Objective =>
Copy the lines below without any change, beginning at the line that contains "cheromeuperfumaria@gmail.com (434, 2402)" and ending after the line that contains "Maquiagens (309, 82)". Return only those lines.

Records shown =>
## begin

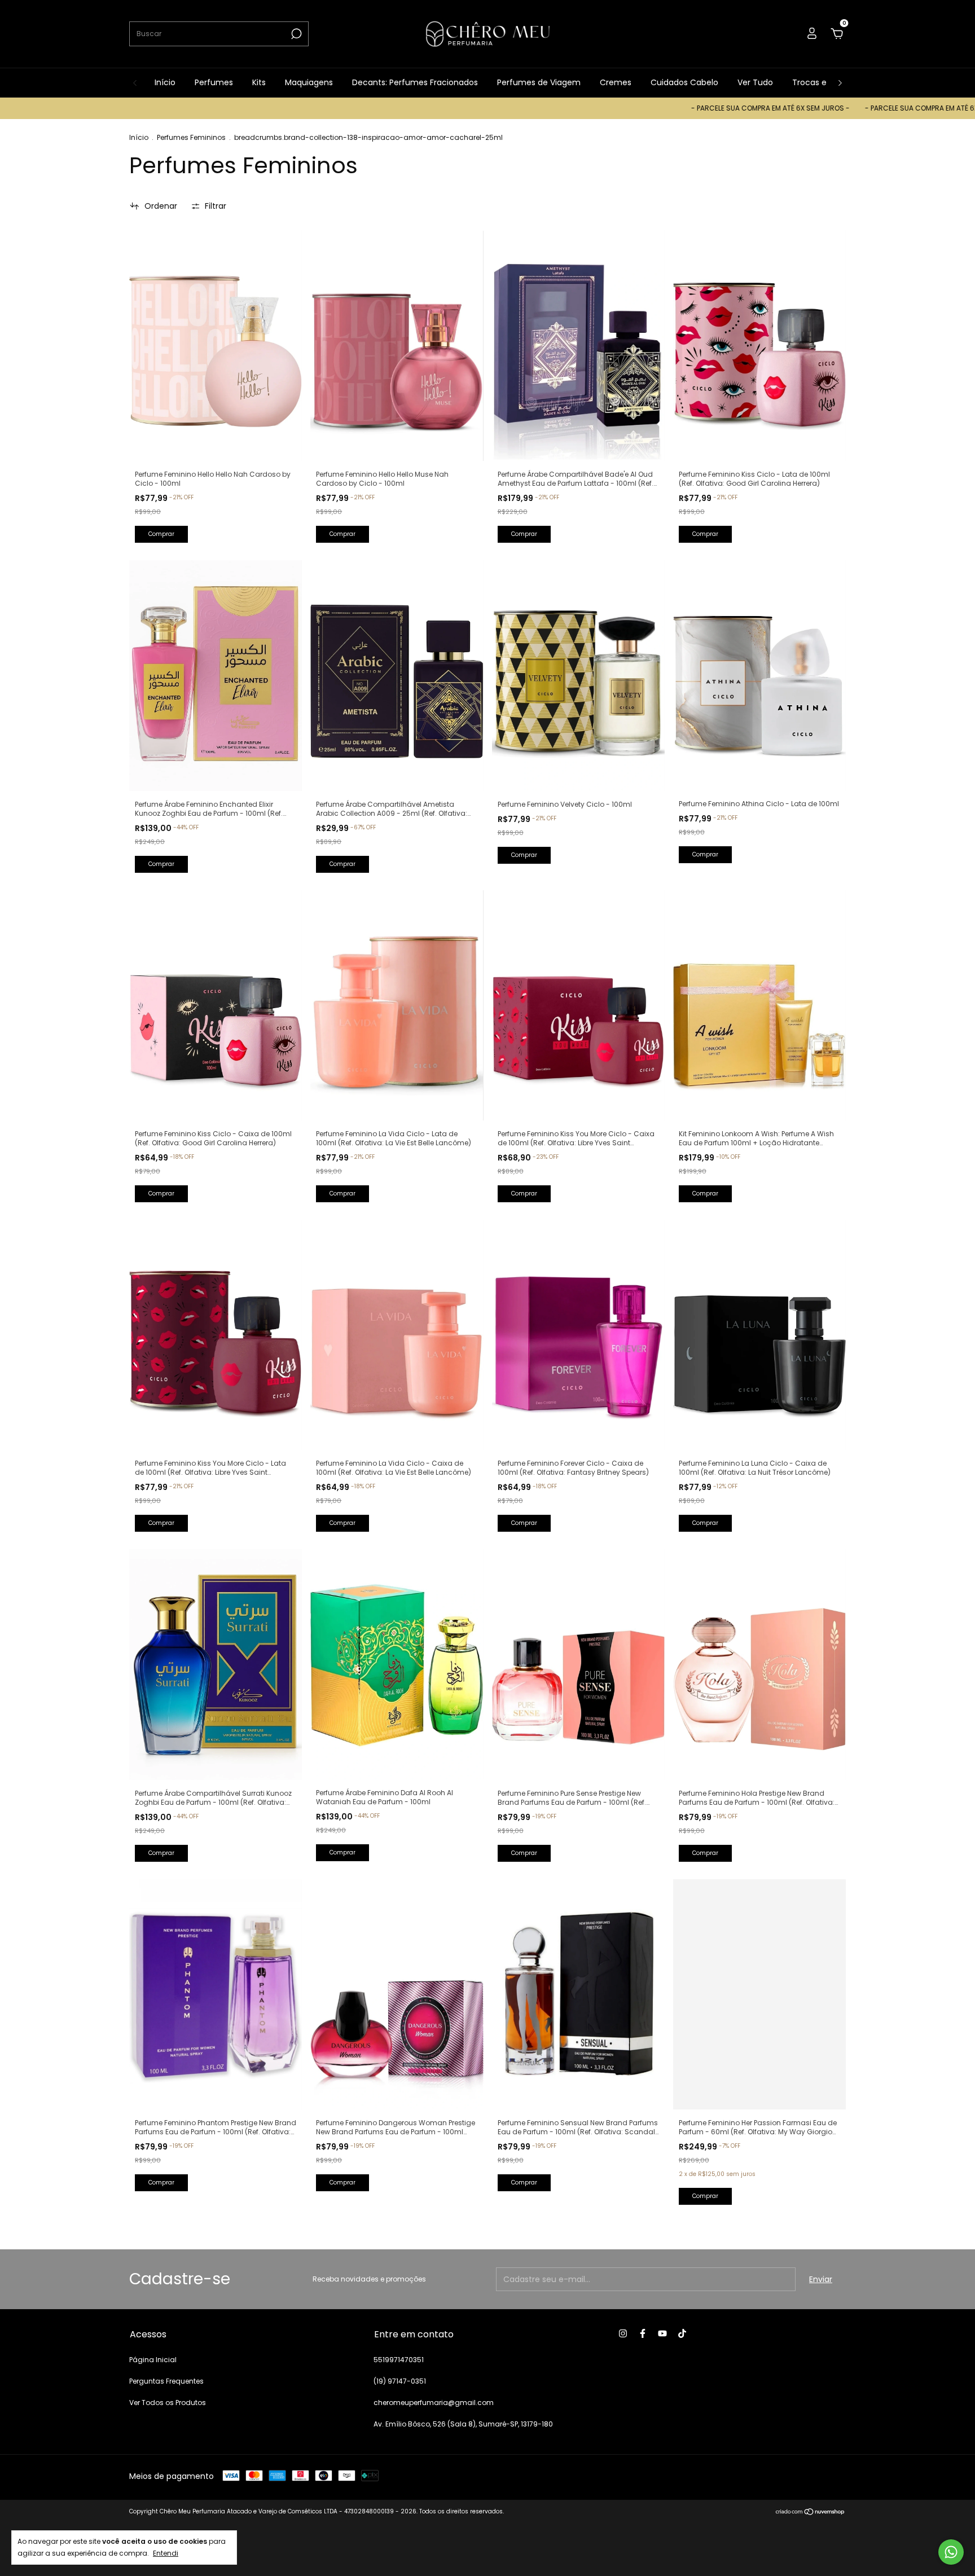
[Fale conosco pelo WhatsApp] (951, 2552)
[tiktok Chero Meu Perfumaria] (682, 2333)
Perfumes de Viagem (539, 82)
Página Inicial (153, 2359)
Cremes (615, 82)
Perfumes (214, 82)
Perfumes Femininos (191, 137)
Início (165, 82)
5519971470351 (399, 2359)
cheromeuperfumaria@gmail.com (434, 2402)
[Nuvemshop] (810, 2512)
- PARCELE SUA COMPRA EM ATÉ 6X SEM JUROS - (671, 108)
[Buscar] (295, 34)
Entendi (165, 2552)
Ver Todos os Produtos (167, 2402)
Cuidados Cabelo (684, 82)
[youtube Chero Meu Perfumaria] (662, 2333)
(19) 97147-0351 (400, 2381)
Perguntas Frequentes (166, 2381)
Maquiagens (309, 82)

## end
## begin

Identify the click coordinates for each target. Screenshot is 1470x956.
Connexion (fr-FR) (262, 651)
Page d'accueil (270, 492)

## end

Problem solution =>
cheromeuperfumaria@gmail.com (434, 2402)
[Nuvemshop] (810, 2512)
- PARCELE SUA COMPRA EM ATÉ 6X SEM JUROS - (671, 108)
[Buscar] (295, 34)
Entendi (165, 2552)
Ver Todos os Produtos (167, 2402)
Cuidados Cabelo (684, 82)
[youtube Chero Meu Perfumaria] (662, 2333)
(19) 97147-0351 (400, 2381)
Perguntas Frequentes (166, 2381)
Maquiagens (309, 82)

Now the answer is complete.